▶ **Aim**
Report every line in the entries below that contains the string "width".

▶ **Provided records**
********
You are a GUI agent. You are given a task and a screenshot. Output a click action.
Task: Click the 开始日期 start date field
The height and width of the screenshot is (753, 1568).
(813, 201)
********
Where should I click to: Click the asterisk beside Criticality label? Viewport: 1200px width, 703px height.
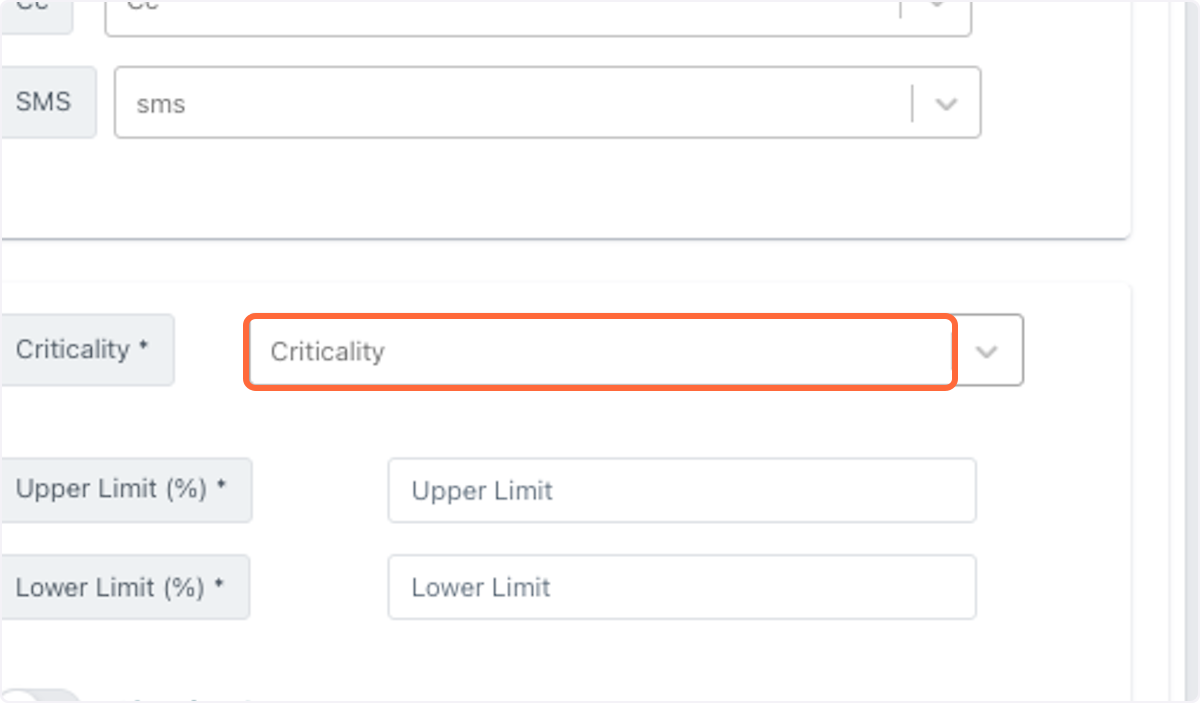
********
▶ **Written response**
The height and width of the screenshot is (753, 1568).
Where should I click to: Click the asterisk beside Criticality label? Viewport: 1200px width, 703px height.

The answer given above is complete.